Recentemente foi publicado no Lancet um estudo que teve por objetivo detectar a quantidade mínima de Atividade Física (AF) que reduz mortalidade (Wen et al. 2011). Esse estudo de coorte prospectiva avaliou 416.175 pessoas saudáveis que foram mapeadas através de registros médicos e acompanhadas por aproximadamente 8 anos. Os resultados demonstraram redução da mortalidade, mesmo no grupo que cumpriu menos que a recomendação da OMS de 150 minutos de atividades físicas semanais.

Na análise da quantidade de AF, os autores classificaram as pessoas que não atingiam a recomendação da OMS, como “baixo volume” (média de 15min de AF/dia), as quais foram o foco do estudo, e demonstraram que – quando comparadas com as inativas – se beneficiaram das práticas de AFs (Figura 1).

Além das análises de quantidade de AF realizada, também foram realizadas análises de intensidade, que indicaram mais benefícios em pessoas que realizavam AF em intensidade mais alta (Figura 2). Por exemplo, pessoas que realizam o mesmo volume (moderado) de AF em intensidade mais alta apresentaram uma proteção de aproximadamente 33% para o risco de por qualquer causa, enquanto os que realizavam intensidade moderada apresentaram proteção de aproximadamente 22%, comparados ao grupo que não realizavam atividades físicas.
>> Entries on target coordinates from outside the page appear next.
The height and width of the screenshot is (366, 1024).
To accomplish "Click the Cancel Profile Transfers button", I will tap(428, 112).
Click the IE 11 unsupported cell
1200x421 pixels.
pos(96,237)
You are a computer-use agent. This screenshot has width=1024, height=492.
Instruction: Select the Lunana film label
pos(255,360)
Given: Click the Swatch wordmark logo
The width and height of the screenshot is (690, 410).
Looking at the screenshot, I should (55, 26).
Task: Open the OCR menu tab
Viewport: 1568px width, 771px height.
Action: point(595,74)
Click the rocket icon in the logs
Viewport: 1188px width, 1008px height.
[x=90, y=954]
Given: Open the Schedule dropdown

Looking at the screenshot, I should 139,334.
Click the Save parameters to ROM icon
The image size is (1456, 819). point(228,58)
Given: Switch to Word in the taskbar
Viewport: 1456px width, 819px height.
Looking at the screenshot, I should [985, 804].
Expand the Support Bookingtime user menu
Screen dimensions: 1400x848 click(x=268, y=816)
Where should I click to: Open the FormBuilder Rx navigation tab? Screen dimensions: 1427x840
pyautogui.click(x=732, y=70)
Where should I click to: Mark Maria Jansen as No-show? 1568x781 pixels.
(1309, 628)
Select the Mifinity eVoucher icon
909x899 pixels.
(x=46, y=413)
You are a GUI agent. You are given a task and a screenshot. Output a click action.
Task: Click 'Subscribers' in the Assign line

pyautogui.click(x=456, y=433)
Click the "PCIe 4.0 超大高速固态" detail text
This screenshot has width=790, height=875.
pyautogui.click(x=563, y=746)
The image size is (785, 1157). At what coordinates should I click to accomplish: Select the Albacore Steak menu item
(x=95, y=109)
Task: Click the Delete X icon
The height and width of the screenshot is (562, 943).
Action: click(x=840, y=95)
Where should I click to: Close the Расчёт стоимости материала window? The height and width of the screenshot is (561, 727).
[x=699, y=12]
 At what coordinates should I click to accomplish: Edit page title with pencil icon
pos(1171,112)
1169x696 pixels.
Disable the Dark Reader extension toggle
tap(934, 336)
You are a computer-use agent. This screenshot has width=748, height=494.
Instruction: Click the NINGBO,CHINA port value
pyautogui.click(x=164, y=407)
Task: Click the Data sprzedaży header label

Além disto, o mesmo padrão ocorreu para morte por doenças cardiovasculares, a qual no mesmo grupo de indivíduos que realizavam volume moderado, mas com intensidade alta, a redução de risco foi de 44% (0,56 pessoas-ano) para o grupo de AF moderada e intensidade alta, enquanto o grupo com intensidade moderada apresentou redução aproximada de 19% (0,81 pessoas-ano).

Sabe-se que o comportamento em relação a Atividade Física é de difícil avaliação, e afeta diretamente a interpretação dos resultados/limitações dos estudos, entretanto o grupo teve o cuidado de avaliar somente as atividades de cunho voluntário, ou seja, atividades físicas de lazer e atividades laborais (atividades físicas no trabalho), as quais já demonstraram serem as mais significativas em estudos anteriores.

Além disso, a tentativa de detectar uma quantidade abaixo dos 150 minutos semanais, apesar de polêmica, pode ser interessante, visto que a maioria da população ainda não atinge as recomendações e pode se sentir-se desmotivada a tal, devido à dificuldade de cumprir essa meta. Alguns estudiosos da área acreditam que a aderência a Atividades Físicas pode ser modificada mesmo em volumes mais baixos, para então objetivar aumentos no volume e/ou intensidades das práticas, tendo em vista que mesmo “o mínimo já é melhor do que nada e pode levar a muito”.

Em suma, parece que o artigo acrescenta informações interessantes a partir do momento que os sujeitos apresentaram redução da mortalidade por todas as causas, mesmo realizando em média 92 minutos semanais, bem menos que o preconizado pelos Guidelines. Além disso, quem não gostaria de viver 3 anos a mais em troca de apenas 15 minutinhos diários?

Porém, recomendo cautela na “adoção” dessa nova ideia de “dose” de AF, pois sabemos que “quanto menos se recomenda menos se faz”, e ainda vale lembrar que: maiores volumes e intensidades demonstram maiores benefícios.

Referência:
Wen et al. Minimum amount of physical activity for reduced mortality and extended life expectancy: a prospective cohort study. Lancet 2011, 398 (9798): 1244-1253.